Update dmoz.org to dmoztools.net since dmoz.org now redirects. (istresearch#145) (istresearch#147)

Russ Ferriday · sabbir-006 · commit d598dbc33c7a · 2020-07-27T00:20:35.000+06:00
diff --git a/crawler/config/example.yml b/crawler/config/example.yml
@@ -1,9 +1,9 @@
 domains:
-    dmoz.org:
+    dmoztools.net:
         window: 60
         hits: 60
         scale: 1.0
     wikipedia.org:
         window: 60
         hits: 30
-        scale: 0.5
+        scale: 0.5
diff --git a/crawler/tests/test_distributed_scheduler.py b/crawler/tests/test_distributed_scheduler.py
@@ -220,7 +220,7 @@ class TestDistributedSchedulerChangeConfig(ThrottleMixin, TestCase):
     def test_change_config(self):
         good_string = ""\
           "domains:\n"\
-          "  dmoz.org:\n"\
+          "  dmoztools.net:\n"\
           "      window: 60\n"\
           "      hits: 60\n"\
           "      scale: 1.0\n"\
diff --git a/docs/topics/crawler/controlling.rst b/docs/topics/crawler/controlling.rst
@@ -141,7 +141,7 @@ To utilize the different throttle mechanisms you can alter the following setting
 Combining Domain Queues and Throttling
 --------------------------------------
 
-At the core of Scrapy Cluster is a Redis priority queue that holds all of the requests for a particular spider type and domain, like ``link:dmoz.org:queue``. The configured throttle determines when an individual Scrapy process can receive a new request from the Redis Queues. Only when the throttle says that it is "ok" will the Spider be returned a link to process.

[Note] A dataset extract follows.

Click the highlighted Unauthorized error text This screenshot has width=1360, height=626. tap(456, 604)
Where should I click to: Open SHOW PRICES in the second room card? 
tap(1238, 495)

+At the core of Scrapy Cluster is a Redis priority queue that holds all of the requests for a particular spider type and domain, like ``link:dmoztools.net:queue``. The configured throttle determines when an individual Scrapy process can receive a new request from the Redis Queues. Only when the throttle says that it is "ok" will the Spider be returned a link to process.
 
 This results in Spiders across the cluster continually polling all available domain queues for new requests, but only receiving requests when the throttle mechanism indicates that the request limit has not gone beyond the max desired configuration. Because the throttle coordination is conducted via Redis, it is not reliant on any one Scrapy process to determine whether the cluster can or can't crawl a particular domain.
 
diff --git a/docs/topics/crawler/extension.rst b/docs/topics/crawler/extension.rst
@@ -199,7 +199,7 @@ Then, feed your cluster.
 
 ::
 
-    python kafka_monitor.py feed '{"url": "http://dmoz.org", "appid":"testapp", "crawlid":"test123456", "spiderid":"wandering"}'
+    python kafka_monitor.py feed '{"url": "http://dmoztools.net", "appid":"testapp", "crawlid":"test123456", "spiderid":"wandering"}'
 
 If you are looking at your ``demo.crawled_firehose`` Kafka Topic using the ``kafkadump.py`` script, you will begin to see output like so...
 
@@ -208,8 +208,8 @@ If you are looking at your ``demo.crawled_firehose`` Kafka Topic using the ``kaf
     {
         "body": <omitted>,
         "crawlid": "test123456",
-        "response_url": "http://www.dmoz.org/",
-        "url": "http://www.dmoz.org/",
+        "response_url": "http://www.dmoztools.net/",
+        "url": "http://www.dmoztools.net/",
         "status_code": 200,
         "status_msg": "OK",
         "appid": "testapp",
@@ -228,8 +228,8 @@ If you are looking at your ``demo.crawled_firehose`` Kafka Topic using the ``kaf
     {
         "body": <omitted>,
         "crawlid": "test123456",
-        "response_url": "http://www.dmoz.org/Computers/Hardware/",
-        "url": "http://www.dmoz.org/Computers/Hardware/",
+        "response_url": "http://www.dmoztools.net/Computers/Hardware/",
+        "url": "http://www.dmoztools.net/Computers/Hardware/",
         "status_code": 200,
         "status_msg": "OK",
         "appid": "testapp",
@@ -273,4 +273,4 @@ You can also fire up more than one crawl job at a time, and track the steps that
         "wandering_spider_count": 4
     }
 
-You now have two different examples of how Scrapy Cluster extends Scrapy to give you distributed crawling capabilities.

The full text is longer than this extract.